### What is required:
Please print nothing but the lines from the one containing "Increase the Rooms count" to the final line below, exactly, and no pictures.

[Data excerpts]

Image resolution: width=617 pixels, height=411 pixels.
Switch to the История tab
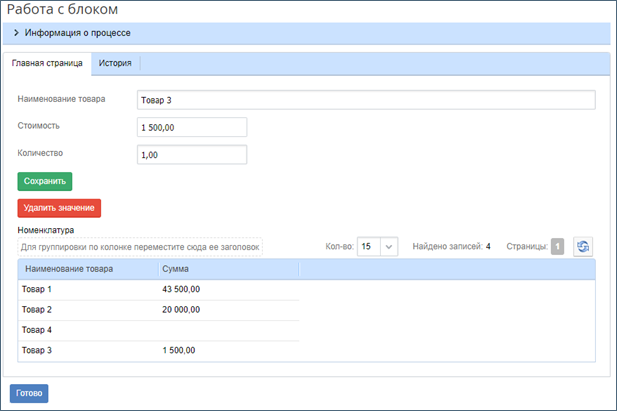[115, 63]
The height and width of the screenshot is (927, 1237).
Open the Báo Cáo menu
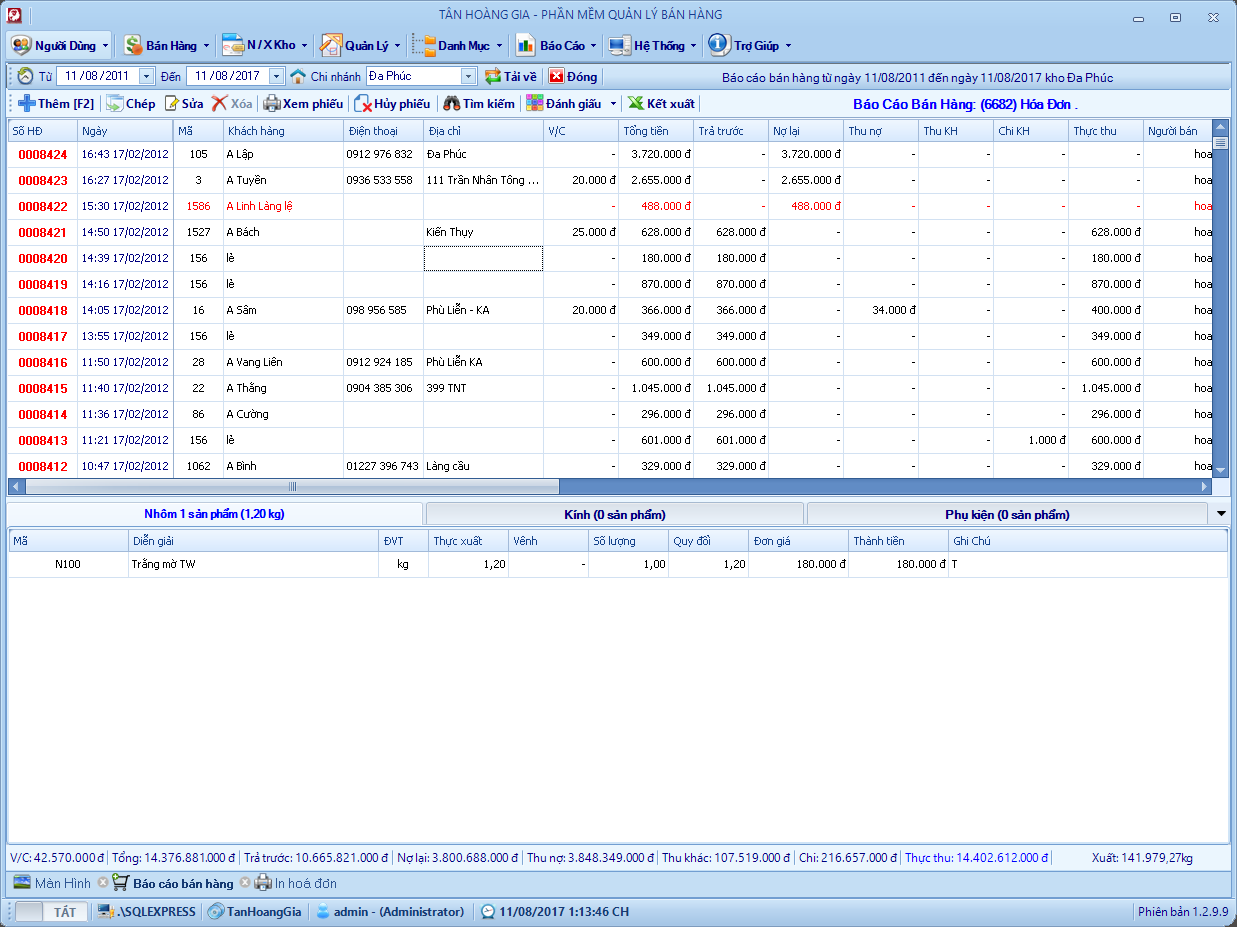click(556, 46)
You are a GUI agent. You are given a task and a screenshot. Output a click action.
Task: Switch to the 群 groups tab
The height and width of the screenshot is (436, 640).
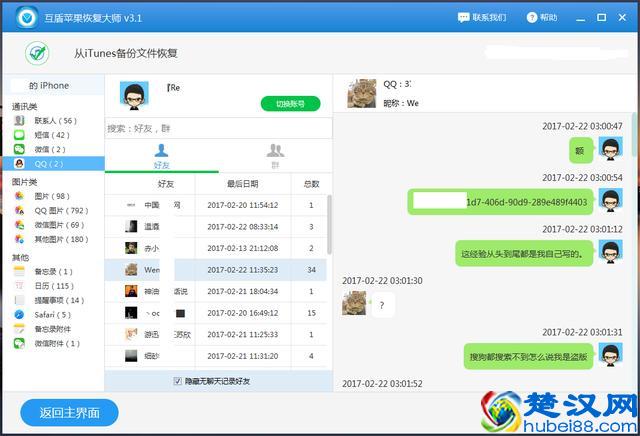[x=275, y=155]
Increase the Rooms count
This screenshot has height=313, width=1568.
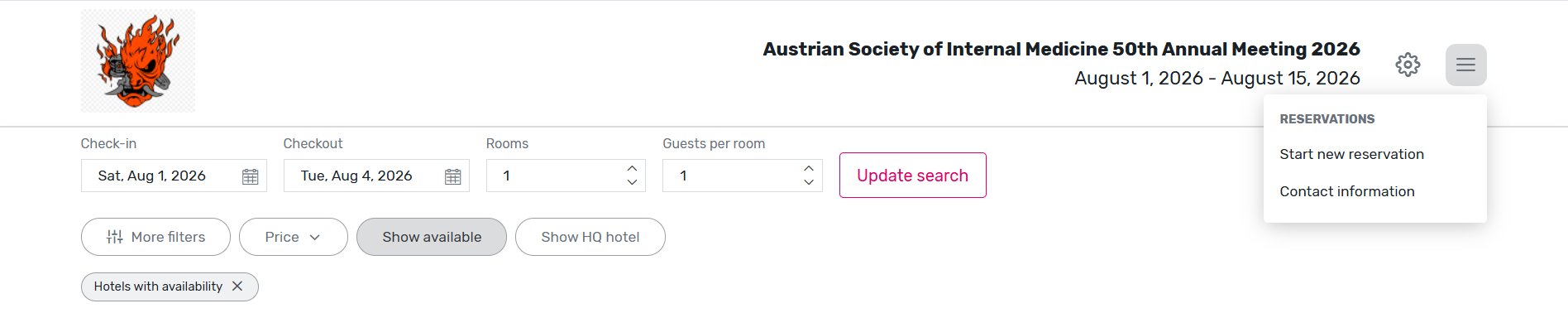(632, 168)
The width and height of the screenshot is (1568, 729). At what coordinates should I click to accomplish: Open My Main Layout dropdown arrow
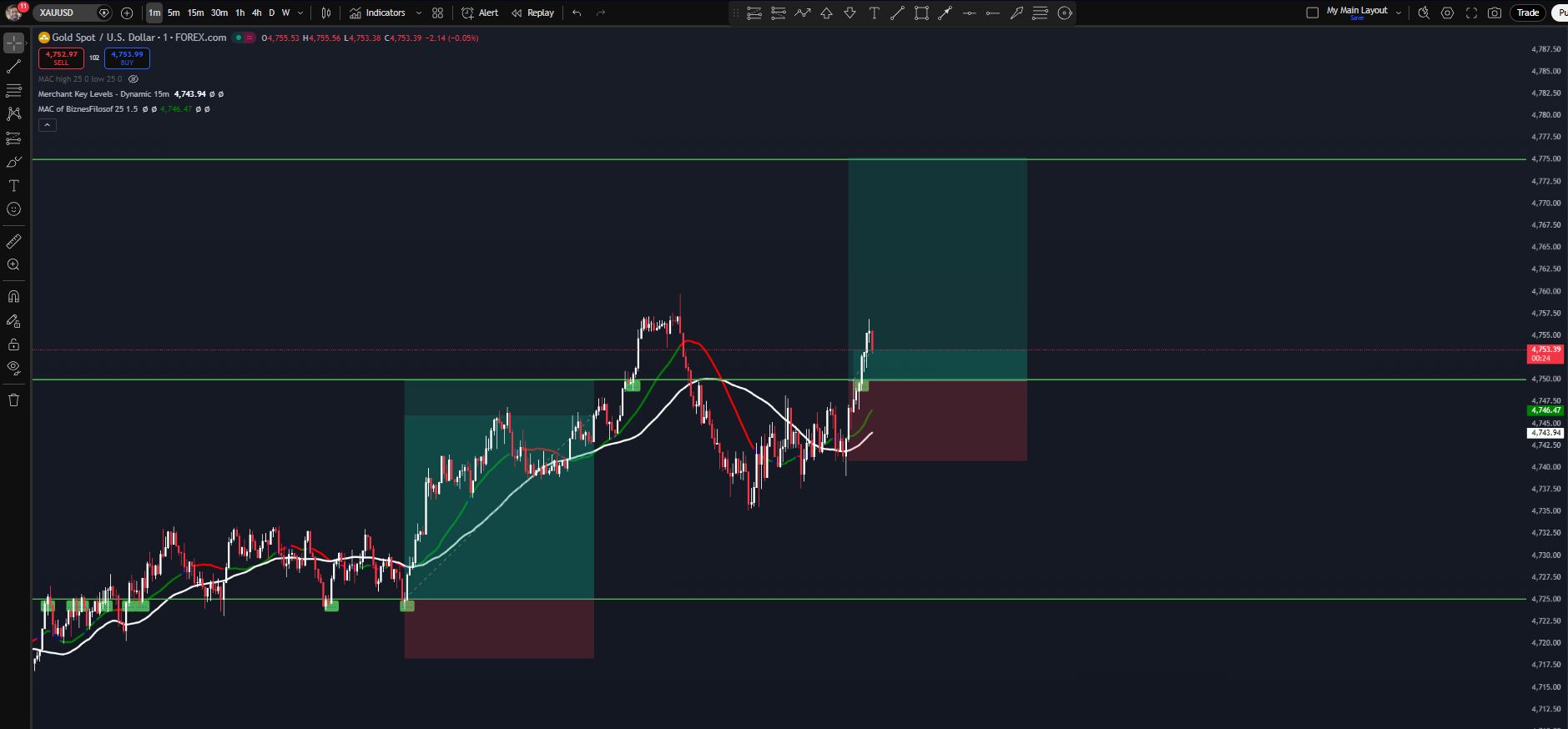point(1399,13)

### Your response:
Increase the Rooms count
This screenshot has height=313, width=1568.
(632, 168)
The width and height of the screenshot is (1568, 729). At what coordinates should I click to accomplish: Open My Main Layout dropdown arrow
point(1399,13)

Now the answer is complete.